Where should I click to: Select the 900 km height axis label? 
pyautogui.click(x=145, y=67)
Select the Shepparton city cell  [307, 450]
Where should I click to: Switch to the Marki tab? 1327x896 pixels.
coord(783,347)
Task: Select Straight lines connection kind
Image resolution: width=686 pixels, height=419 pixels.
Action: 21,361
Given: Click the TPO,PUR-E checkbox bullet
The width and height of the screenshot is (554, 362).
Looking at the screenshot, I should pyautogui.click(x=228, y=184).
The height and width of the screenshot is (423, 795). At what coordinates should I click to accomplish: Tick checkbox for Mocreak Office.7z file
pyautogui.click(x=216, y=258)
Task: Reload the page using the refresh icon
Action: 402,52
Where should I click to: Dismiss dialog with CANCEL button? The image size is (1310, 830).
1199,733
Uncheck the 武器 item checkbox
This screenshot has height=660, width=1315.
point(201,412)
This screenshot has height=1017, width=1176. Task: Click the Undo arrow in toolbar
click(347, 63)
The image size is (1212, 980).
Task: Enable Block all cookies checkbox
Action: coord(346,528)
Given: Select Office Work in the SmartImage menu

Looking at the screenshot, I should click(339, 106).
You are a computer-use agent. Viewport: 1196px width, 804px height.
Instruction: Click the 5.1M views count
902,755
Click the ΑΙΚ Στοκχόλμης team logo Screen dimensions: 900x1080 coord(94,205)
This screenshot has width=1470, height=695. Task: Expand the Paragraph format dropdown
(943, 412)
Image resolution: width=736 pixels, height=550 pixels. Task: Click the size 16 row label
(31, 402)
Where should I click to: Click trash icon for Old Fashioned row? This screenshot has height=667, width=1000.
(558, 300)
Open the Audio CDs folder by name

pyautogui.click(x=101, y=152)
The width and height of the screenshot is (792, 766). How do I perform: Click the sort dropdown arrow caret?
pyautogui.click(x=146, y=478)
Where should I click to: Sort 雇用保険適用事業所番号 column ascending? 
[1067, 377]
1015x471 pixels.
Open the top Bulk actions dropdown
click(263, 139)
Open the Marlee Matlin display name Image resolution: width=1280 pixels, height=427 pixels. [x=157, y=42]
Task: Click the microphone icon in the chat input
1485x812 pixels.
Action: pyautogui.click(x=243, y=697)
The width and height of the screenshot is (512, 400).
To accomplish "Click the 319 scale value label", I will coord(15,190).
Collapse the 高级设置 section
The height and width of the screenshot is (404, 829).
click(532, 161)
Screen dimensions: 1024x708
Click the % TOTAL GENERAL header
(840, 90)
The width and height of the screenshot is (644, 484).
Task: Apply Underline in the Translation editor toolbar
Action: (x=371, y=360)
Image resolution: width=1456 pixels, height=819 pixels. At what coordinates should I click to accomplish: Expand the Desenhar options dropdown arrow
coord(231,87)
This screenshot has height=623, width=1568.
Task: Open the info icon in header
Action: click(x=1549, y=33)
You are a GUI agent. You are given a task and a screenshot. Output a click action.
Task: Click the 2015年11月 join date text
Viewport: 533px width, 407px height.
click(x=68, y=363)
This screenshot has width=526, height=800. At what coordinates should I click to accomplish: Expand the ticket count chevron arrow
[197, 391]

THE TASK
Without leaving out a single line, retype the material above exactly.

WORKED SOLUTION
Where should I click to: Select the 900 km height axis label? 
pyautogui.click(x=145, y=67)
Select the Shepparton city cell  [307, 450]
Where should I click to: Switch to the Marki tab? 1327x896 pixels.
coord(783,347)
Task: Select Straight lines connection kind
Image resolution: width=686 pixels, height=419 pixels.
Action: 21,361
Given: Click the TPO,PUR-E checkbox bullet
The width and height of the screenshot is (554, 362).
Looking at the screenshot, I should pyautogui.click(x=228, y=184).
The height and width of the screenshot is (423, 795). At what coordinates should I click to accomplish: Tick checkbox for Mocreak Office.7z file
pyautogui.click(x=216, y=258)
Task: Reload the page using the refresh icon
Action: 402,52
Where should I click to: Dismiss dialog with CANCEL button? The image size is (1310, 830).
1199,733
Uncheck the 武器 item checkbox
This screenshot has height=660, width=1315.
point(201,412)
This screenshot has height=1017, width=1176. Task: Click the Undo arrow in toolbar
click(347, 63)
The image size is (1212, 980).
Task: Enable Block all cookies checkbox
Action: coord(346,528)
Given: Select Office Work in the SmartImage menu

Looking at the screenshot, I should click(339, 106).
You are a computer-use agent. Viewport: 1196px width, 804px height.
Instruction: Click the 5.1M views count
902,755
Click the ΑΙΚ Στοκχόλμης team logo Screen dimensions: 900x1080 coord(94,205)
This screenshot has width=1470, height=695. Task: Expand the Paragraph format dropdown
(943, 412)
Image resolution: width=736 pixels, height=550 pixels. Task: Click the size 16 row label
(31, 402)
Where should I click to: Click trash icon for Old Fashioned row? This screenshot has height=667, width=1000.
(558, 300)
Open the Audio CDs folder by name

pyautogui.click(x=101, y=152)
The width and height of the screenshot is (792, 766). How do I perform: Click the sort dropdown arrow caret?
pyautogui.click(x=146, y=478)
Where should I click to: Sort 雇用保険適用事業所番号 column ascending? 
[1067, 377]
1015x471 pixels.
Open the top Bulk actions dropdown
click(263, 139)
Open the Marlee Matlin display name Image resolution: width=1280 pixels, height=427 pixels. [x=157, y=42]
Task: Click the microphone icon in the chat input
1485x812 pixels.
Action: pyautogui.click(x=243, y=697)
The width and height of the screenshot is (512, 400).
To accomplish "Click the 319 scale value label", I will coord(15,190).
Collapse the 高级设置 section
The height and width of the screenshot is (404, 829).
click(532, 161)
Screen dimensions: 1024x708
Click the % TOTAL GENERAL header
(840, 90)
The width and height of the screenshot is (644, 484).
Task: Apply Underline in the Translation editor toolbar
Action: (x=371, y=360)
Image resolution: width=1456 pixels, height=819 pixels. At what coordinates should I click to accomplish: Expand the Desenhar options dropdown arrow
coord(231,87)
This screenshot has height=623, width=1568.
Task: Open the info icon in header
Action: click(x=1549, y=33)
You are a GUI agent. You are given a task and a screenshot. Output a click action.
Task: Click the 2015年11月 join date text
Viewport: 533px width, 407px height.
click(x=68, y=363)
This screenshot has width=526, height=800. At what coordinates should I click to accomplish: Expand the ticket count chevron arrow
[197, 391]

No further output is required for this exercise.